It can be concerning when a health professional tells you that you need a certain procedure, and you don’t know what it is, such as an apicoectomy. So, what is an apicoectomy and what does it mean for your dental health?
In dentistry, it can sometimes feel as though there is a multitude of words and phrases thrown around that you don’t understand. An apicoectomy is a surgical procedure which removes the apex of the tooth. This is the area where the root and the tooth come together. The procedure is carried out under local anaesthetic and will only be carried out if absolutely necessary.
Why do I need an apicoectomy?
An apicoectomy is carried out when a person has tooth pain caused by an infection. It is generally carried out when root canal treatment has failed. Root canal treatment is different from an apicoectomy. In root canal treatment, the nerve and pulp are removed and the inside of the tooth is cleaned. With an apicoectomy, the infection is directly targeted through the removal of the apex. Your dentist will only carry out an apicoectomy after attempting a root canal, as they may be able to target your pain through a root canal initially. An apicoectomy is a much more complex procedure, so they will want to try a root canal procedure first.
How does it work?
If you have been told you need an apicoectomy, the first step will be to have a consultation with an endodontist, who will take an X-Ray or CBCT scan of the infected tooth and assess the situation. On the day of the procedure, you will be put under local anaesthetic. During the procedure, a small incision will be made into the gum tissue near the troubled tooth, and the infected tissue and root tips will be removed. The tooth canal will then be cleaned and sealed, and a small fitting will be placed to prevent reinfection and to help with the healing process.

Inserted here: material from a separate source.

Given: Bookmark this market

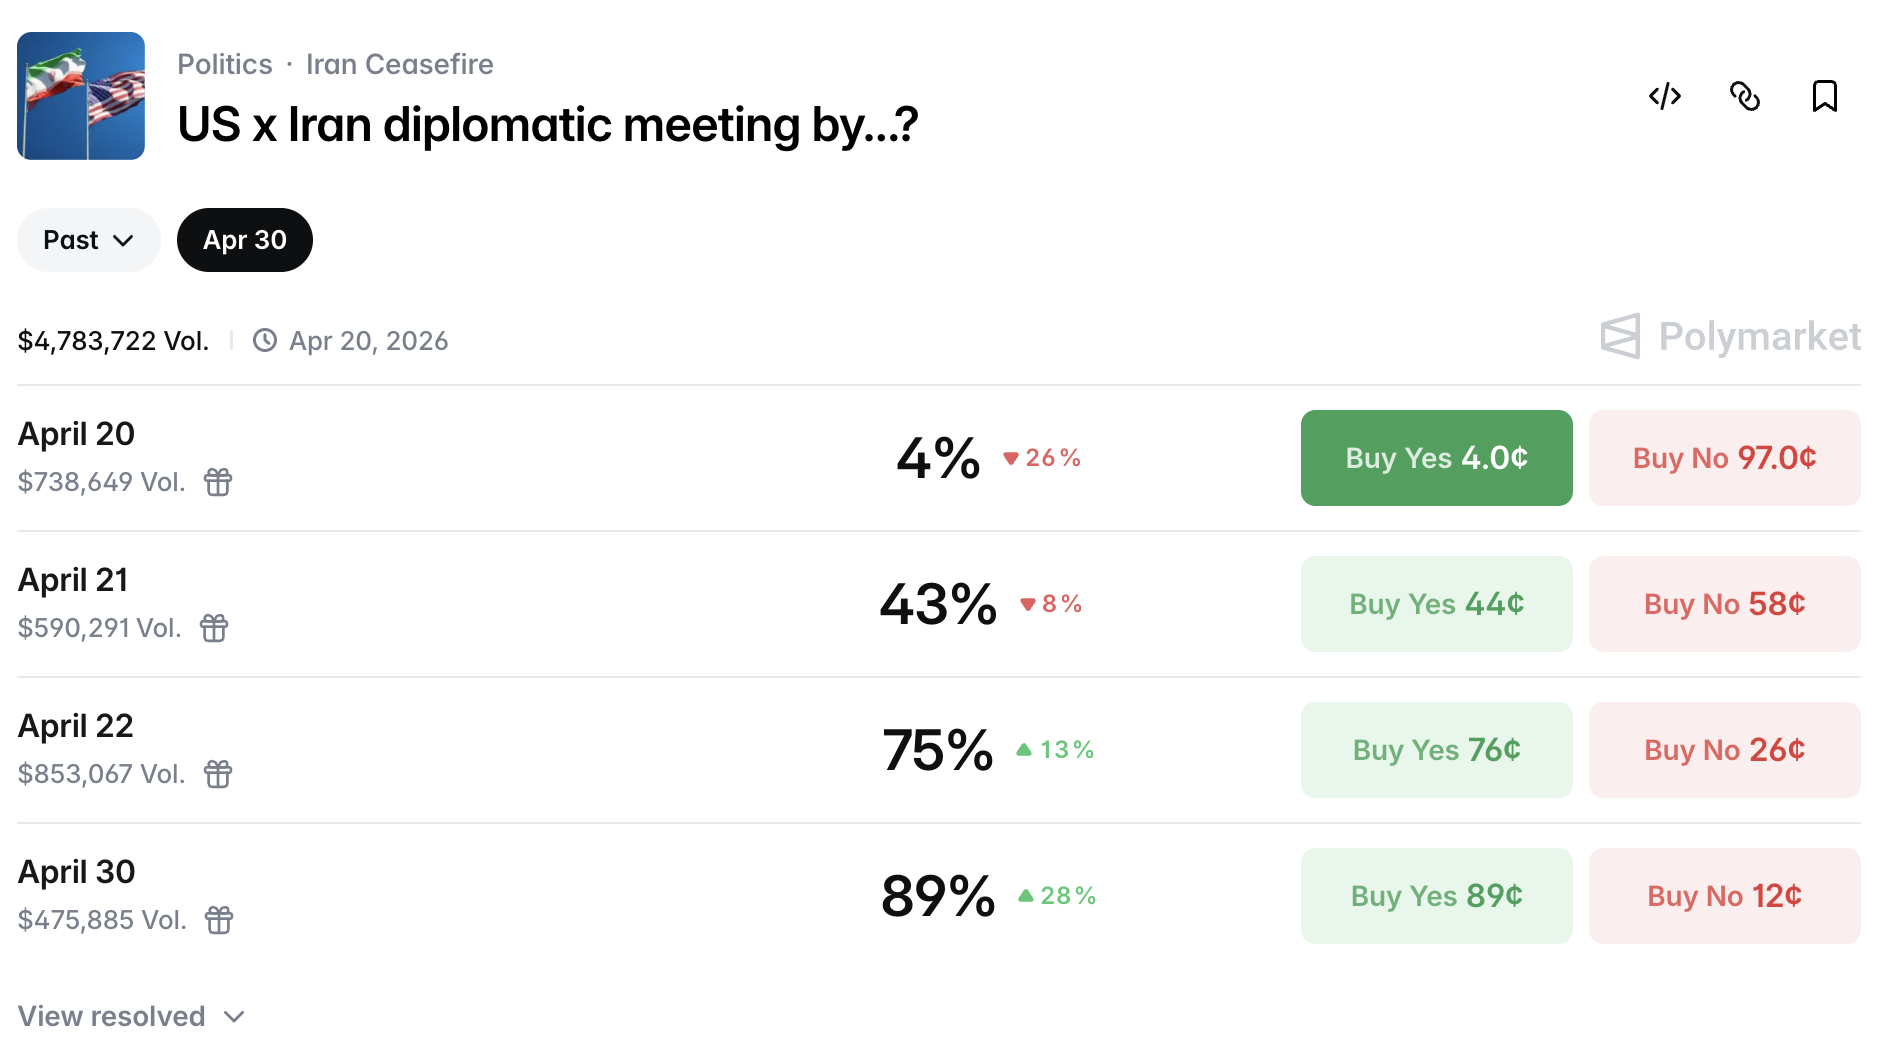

What is the recovery like?
Luckily, because you will have been put under local anaesthetic, you won’t have experienced any pain during the procedure. However, afterwards, you may experience some soreness around the treated tooth. You may find that it is slightly swollen or bruised. Following the procedure, you will need to put ice on the area regularly for the first twelve hours and make sure you get plenty of rest. Don’t do any strenuous activity.

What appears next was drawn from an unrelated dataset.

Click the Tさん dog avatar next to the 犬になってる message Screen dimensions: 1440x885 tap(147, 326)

Your dentist will advise you on what food you can eat, as you may feel some pain when doing so. Soft foods are generally advised. You should also avoid any rigorous brushing or flossing. Most importantly, you will need to make sure you arrange a follow-up appointment with your dentist. They will be able to assess the area and ensure that it is healing correctly. If you follow all advice and guidance, you should make a quick recovery after an apicoectomy, and your sore tooth will feel better in no time.